Identity thieves pose as federal agencies in latest Internet scams
By Christopher S. Rugaber
Associated Press
WASHINGTON — The federal agency charged with protecting consumers from Internet scams now finds itself wrapped up in one.
Identity thieves have sent thousands of bogus e-mails purporting to be from the Federal Trade Commission — as well as the Internal Revenue Service and Justice Department — in an attempt to trick consumers into divulging personal financial information.
The agencies are the latest institutions to be exploited in "phishing" scams, long the bane of large banks and credit card issuers.
Analysts who track online crime say that while financial institutions are still the most commonly hijacked brands, the use of federal agencies in the hoaxes is increasing and reflects criminals' desire to take advantage of the familiarity and authority of various government departments.
Phishing typically involves sending fraudulent e-mails that include links that direct recipients to fake Web sites where they are asked to input sensitive data. Phishers may also include attachments that, when clicked, secretly install "spyware" that can capture personal information and send it to third parties over the Internet.
Criminal gangs in the United States and overseas use the information to steal thousands of dollars from consumers or to sell their identities in what experts describe as a sophisticated underground economy surrounding identity theft.
The FTC said in June that corporate and banking executives, among other consumers, have received fake e-mails with spyware attachments purporting to be from the agency.
The Treasury Department, meanwhile, said June 27 it has received more than 23,000 complaints about IRS-related phishing scams since an investigative arm of the department began tracking them in November 2005.

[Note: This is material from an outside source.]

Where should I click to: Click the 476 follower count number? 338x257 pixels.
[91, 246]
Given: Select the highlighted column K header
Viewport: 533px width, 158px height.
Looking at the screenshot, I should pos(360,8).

The scams have been "unprecedented both in terms of sophistication and the volume of reports we have received," J. Russell George, Treasury Inspector General for Tax Administration, said in a written statement.
Michelle Lamishaw, an IRS spokeswoman, said most of the hoax e-mails tell recipients they are under investigation or that they have a tax refund pending. Some are more sophisticated, including those targeted to small businesses that mention obscure agencies known primarily to business men and women such as the California Franchise Tax Board.
But government officials said recipients of such e-mails should be suspicious of their origin for one simple reason: federal agencies rarely communicate with citizens over e-mail.
Lois Greisman, associate director of the FTC's division of marketing practices, said, "We are the agency that brought you the Do Not Call Registry and CAN-SPAM," she said, referring to a 2003 law restricting commercial spam. "We're not likely to send out unsolicited e-mails."
Peter Cassidy, a spokesman for the Anti-Phishing Working Group, said phishing first surfaced early this decade and took off in 2003. The APWG is a consortium of corporations, banks, software providers and law enforcement agencies whose members include eBay Inc., Microsoft Corp. and Yahoo Inc.
The scams are still growing rapidly: The number of phishing Web sites jumped to 37,438 in May, the APWG said in a report released July 8, more than triple the 11,976 reported in May 2006.
Phishing can carry significant economic costs for the victims and rewards for the perpetrators. Jeff Fox, technology editor at Consumer Reports, said that last September his group estimated consumers had lost $630 million to phishing scams in the previous two years.
A recent report from the Government Accountability Office, Congress's investigative arm, put the figure at $1 billion annually.
Despite efforts to educate the public about the dangers of clicking on unknown links and attachments in spam e-mail, many computer users still do so.
Consumer Reports estimates that 8.2 percent of online households have submitted personal information in response to fraudulent e-mails in the past two years, Fox said. "It's astounding," he added.